(Information begins)
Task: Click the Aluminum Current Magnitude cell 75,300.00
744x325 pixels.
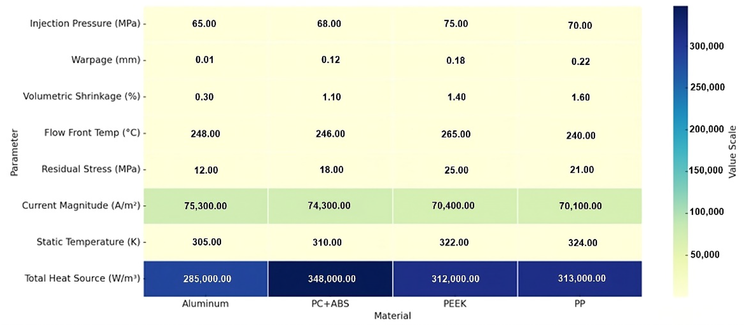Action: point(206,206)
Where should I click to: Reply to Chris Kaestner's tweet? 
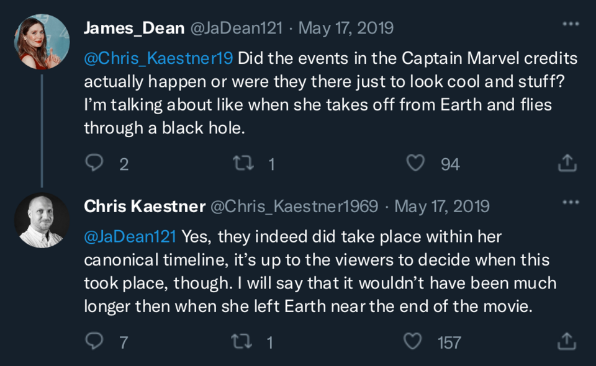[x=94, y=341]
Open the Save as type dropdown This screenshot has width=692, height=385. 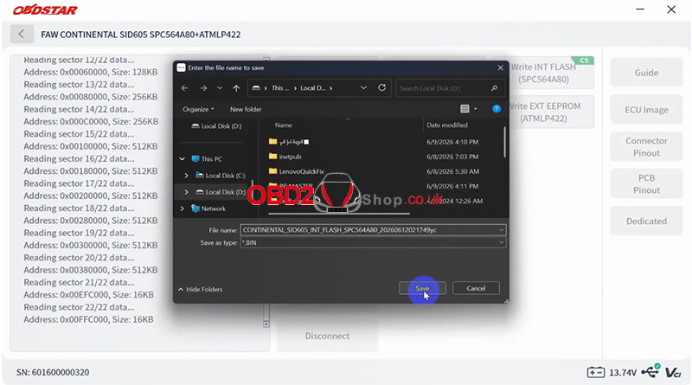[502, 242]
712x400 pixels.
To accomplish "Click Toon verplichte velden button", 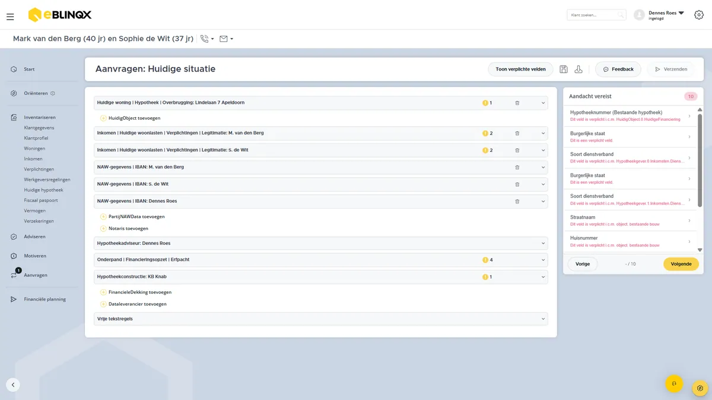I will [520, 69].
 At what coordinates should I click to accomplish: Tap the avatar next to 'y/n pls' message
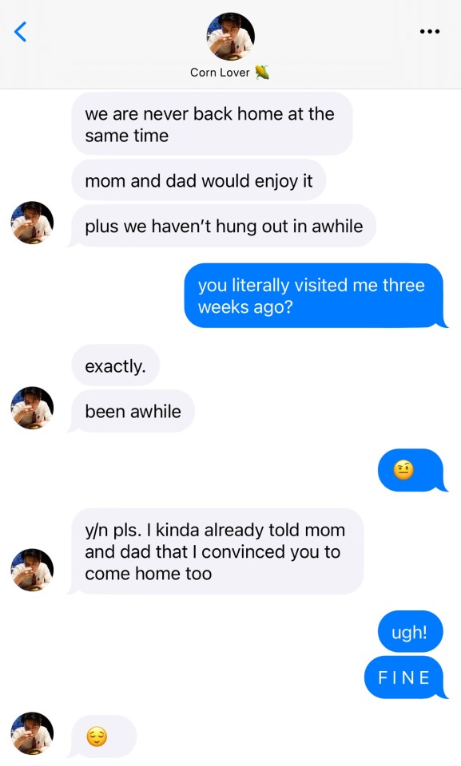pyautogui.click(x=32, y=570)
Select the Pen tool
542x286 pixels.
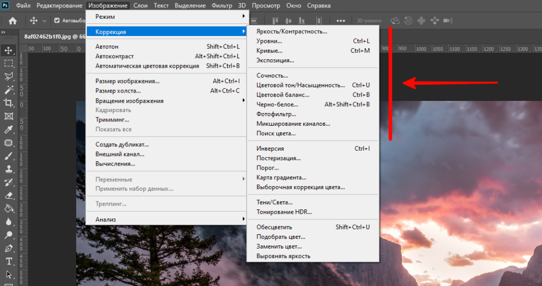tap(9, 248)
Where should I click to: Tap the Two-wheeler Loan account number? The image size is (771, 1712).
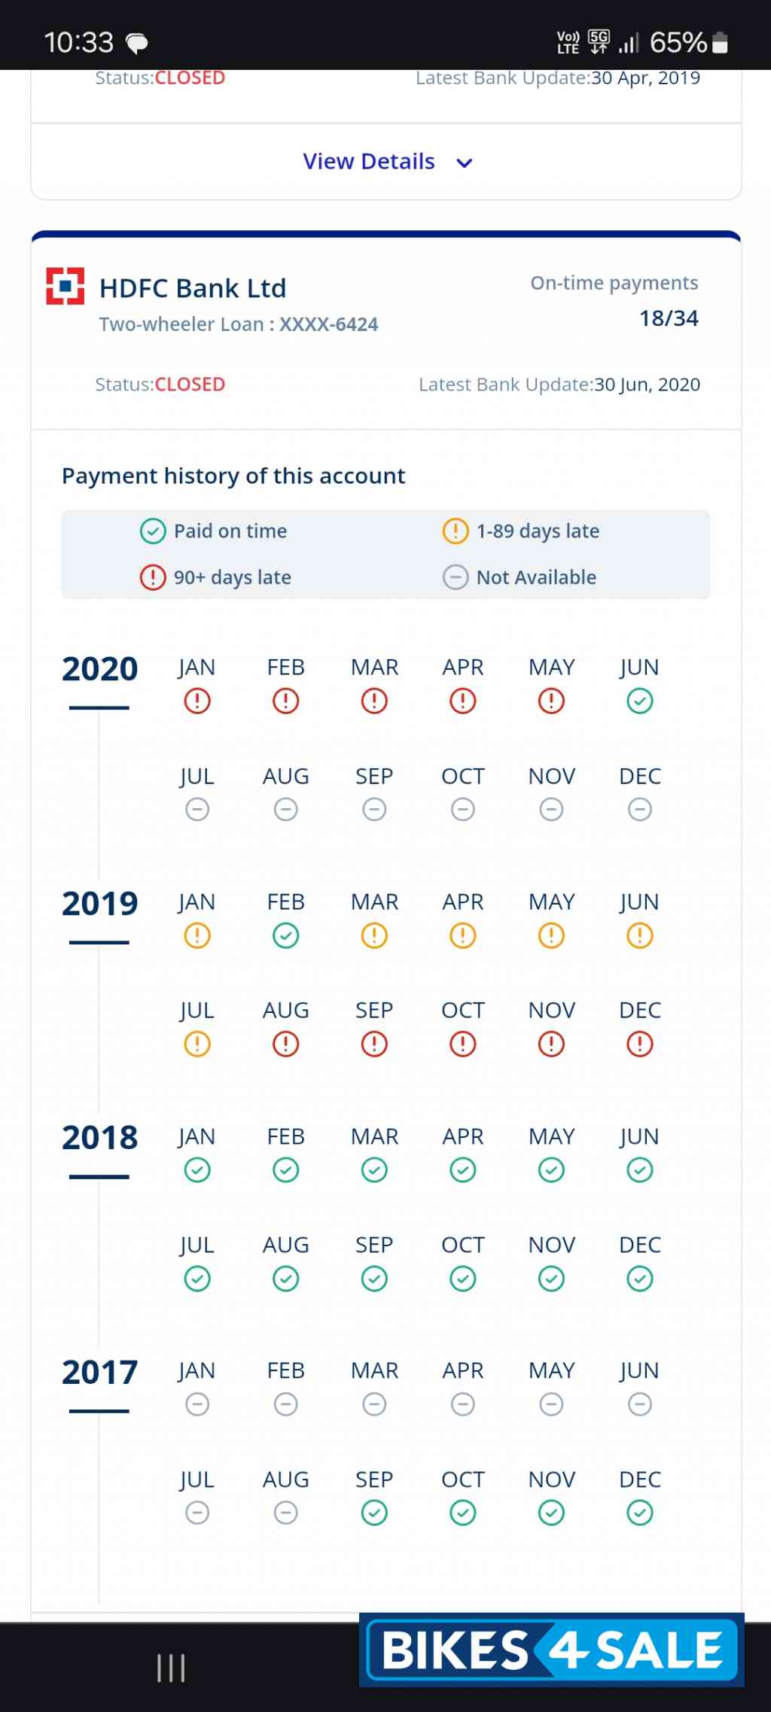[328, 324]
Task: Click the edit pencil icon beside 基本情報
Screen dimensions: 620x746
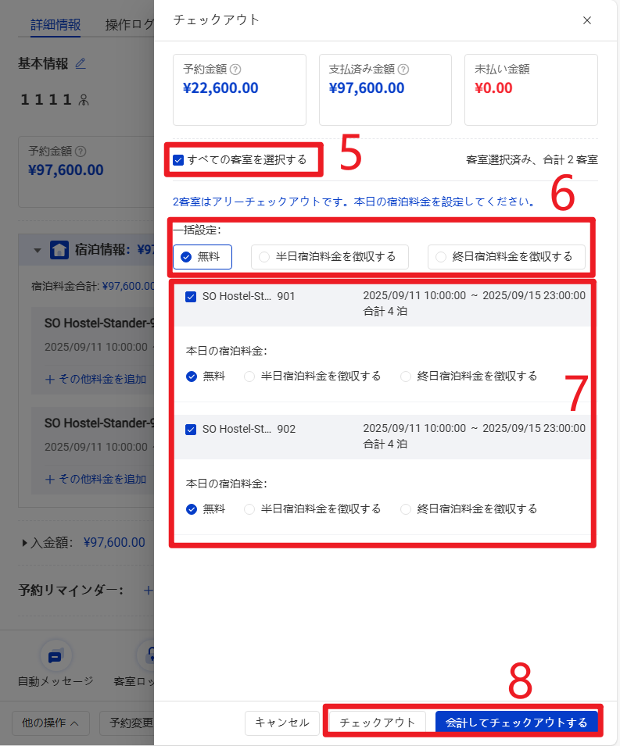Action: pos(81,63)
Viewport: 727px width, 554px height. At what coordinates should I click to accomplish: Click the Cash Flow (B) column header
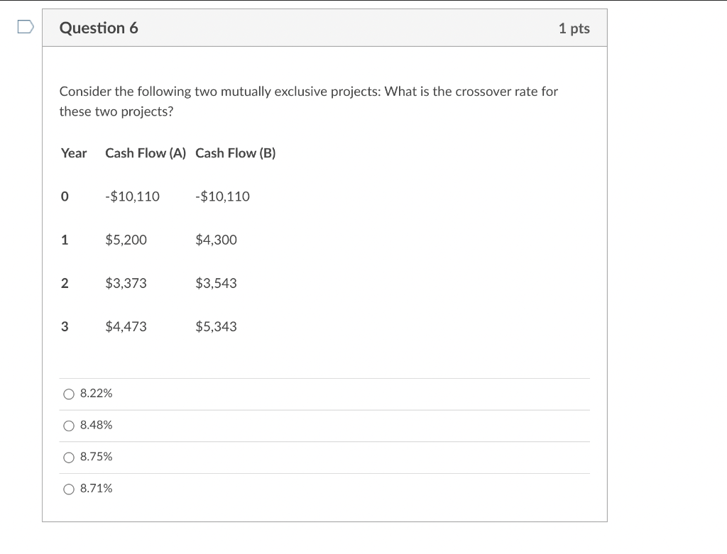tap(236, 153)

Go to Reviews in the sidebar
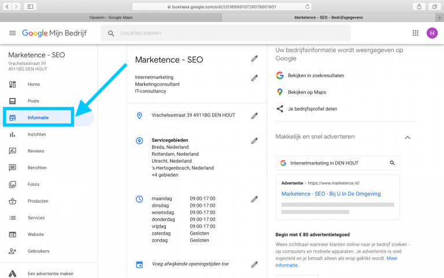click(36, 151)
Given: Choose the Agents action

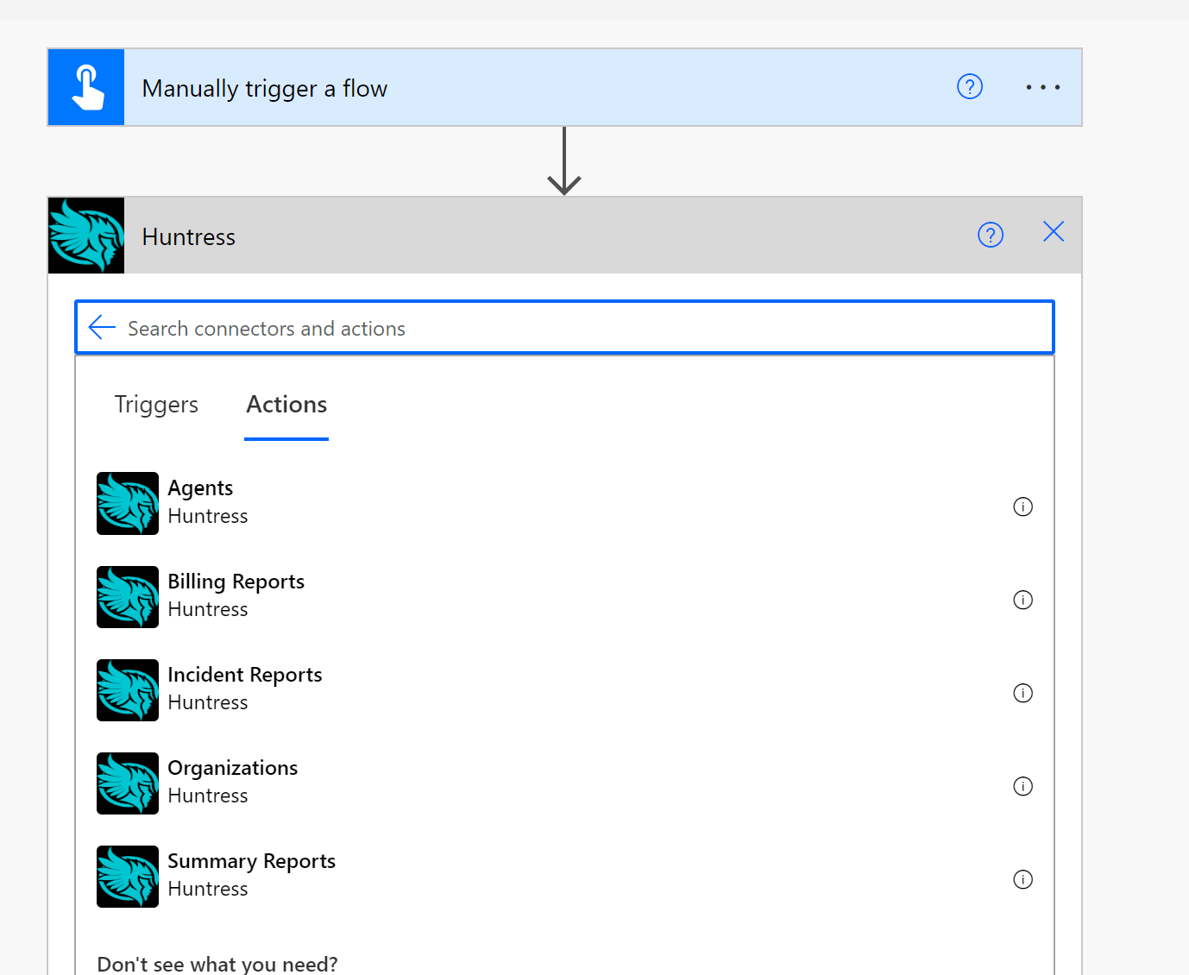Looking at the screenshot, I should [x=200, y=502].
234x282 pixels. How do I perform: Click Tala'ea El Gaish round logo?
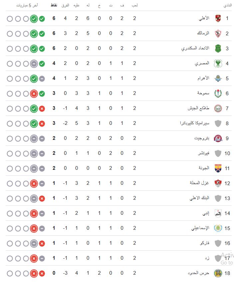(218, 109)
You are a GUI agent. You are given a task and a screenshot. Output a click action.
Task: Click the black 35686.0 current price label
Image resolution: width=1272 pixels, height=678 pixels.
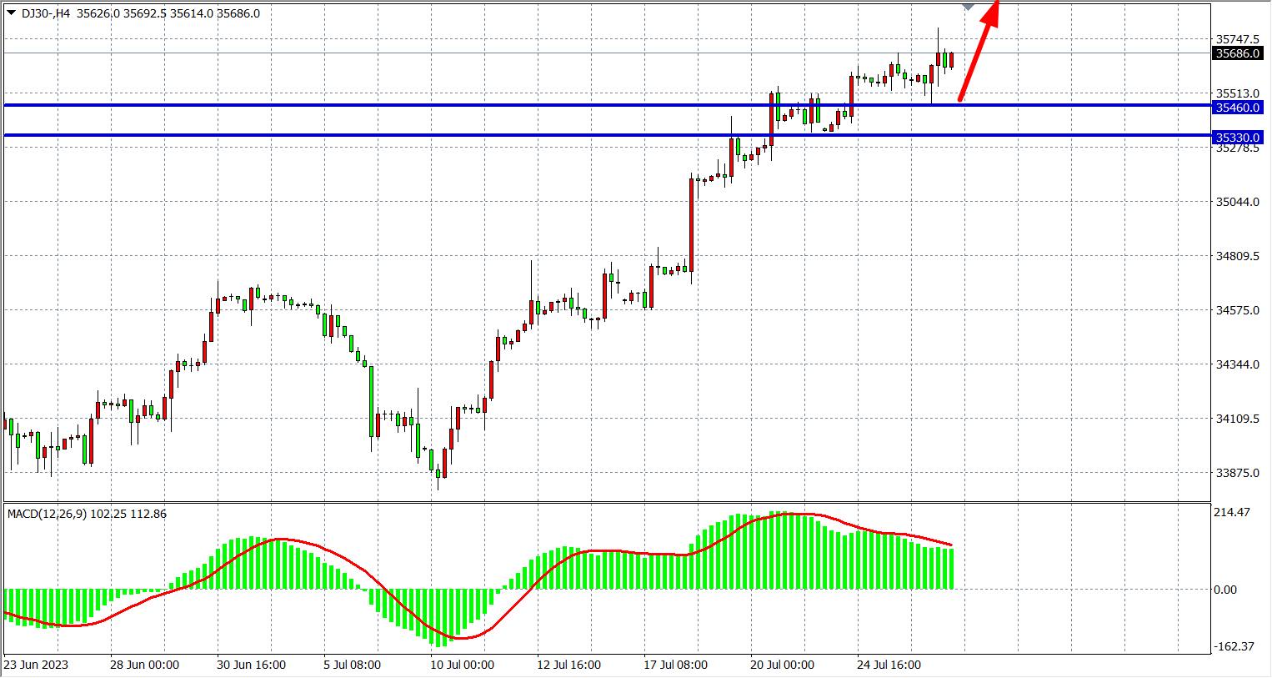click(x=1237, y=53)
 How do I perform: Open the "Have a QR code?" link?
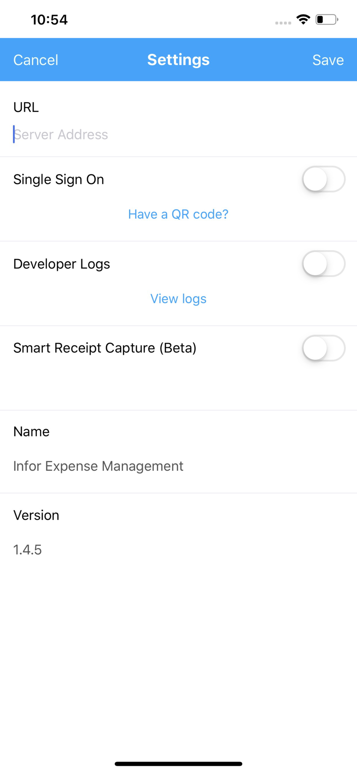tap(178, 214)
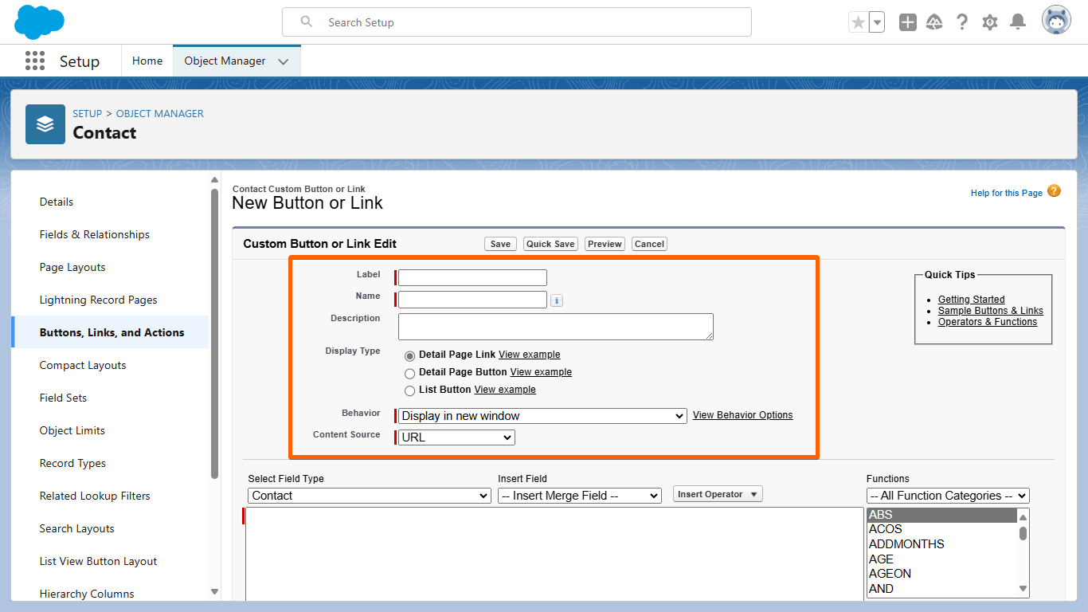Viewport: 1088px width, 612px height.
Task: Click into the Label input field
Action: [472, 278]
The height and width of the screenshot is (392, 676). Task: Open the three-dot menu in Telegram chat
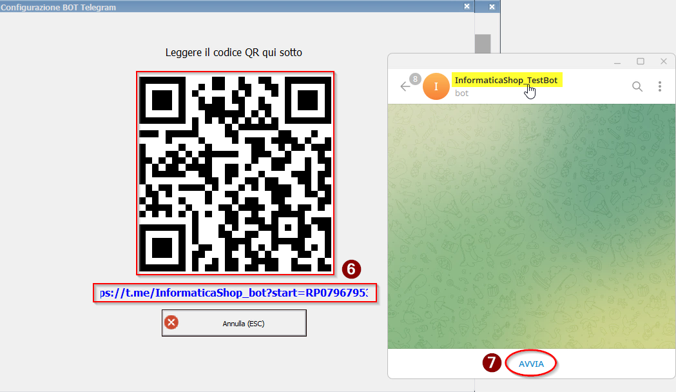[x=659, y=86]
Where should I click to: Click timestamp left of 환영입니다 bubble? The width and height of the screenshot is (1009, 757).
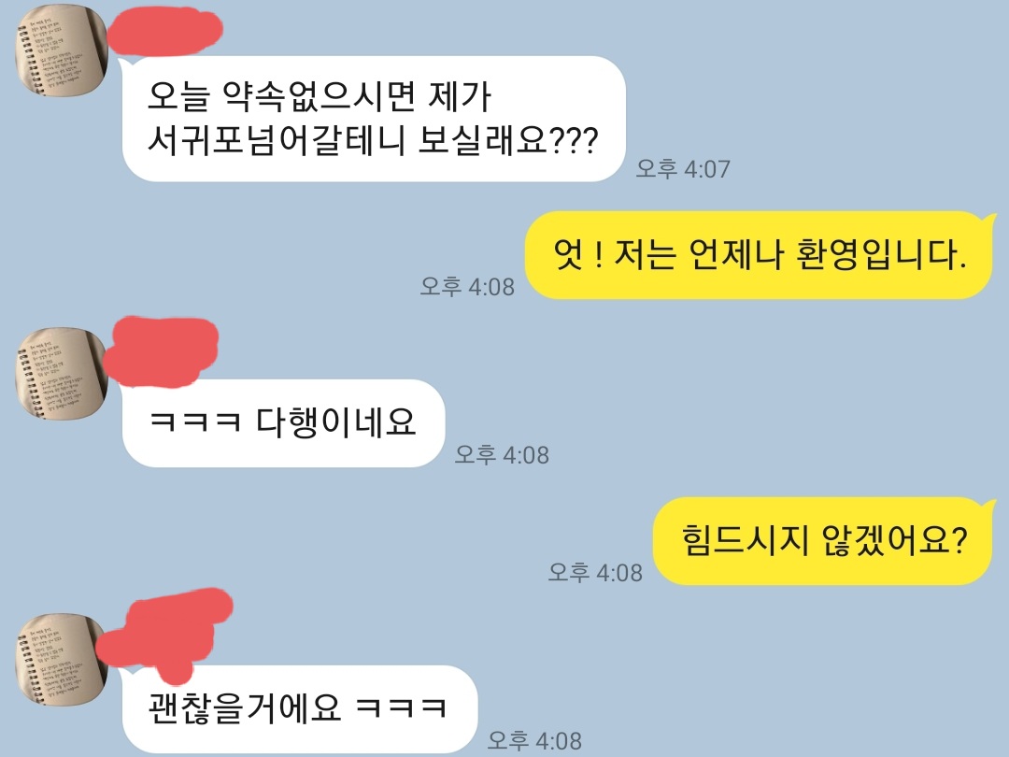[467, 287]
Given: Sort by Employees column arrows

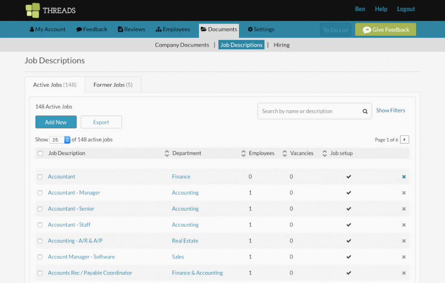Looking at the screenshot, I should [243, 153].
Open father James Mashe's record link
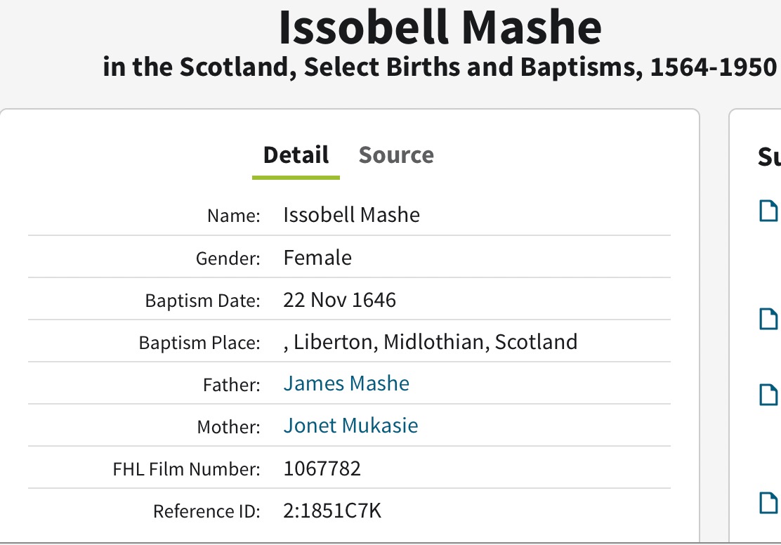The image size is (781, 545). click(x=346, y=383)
(Information ends)
> [What you will do]:
The expected output is an exact copy of the lines from the one with "Image resolution: width=1272" to the final line of the entries above, pictures excepted; please include both ends.

> [Reply to the task]:
Image resolution: width=1272 pixels, height=678 pixels.
click(x=1237, y=53)
 How do I perform: Open the "Have a QR code?" link?
tap(178, 214)
Viewport: 1088px width, 612px height.
Task: Click into the Label input field
Action: [472, 278]
The height and width of the screenshot is (392, 676). Task: Open the three-dot menu in Telegram chat
[x=659, y=86]
Where should I click to: Click timestamp left of 환영입니다 bubble? The width and height of the screenshot is (1009, 757).
[467, 287]
Given: Sort by Employees column arrows

Looking at the screenshot, I should [243, 153].
Open father James Mashe's record link
The image size is (781, 545). click(x=346, y=383)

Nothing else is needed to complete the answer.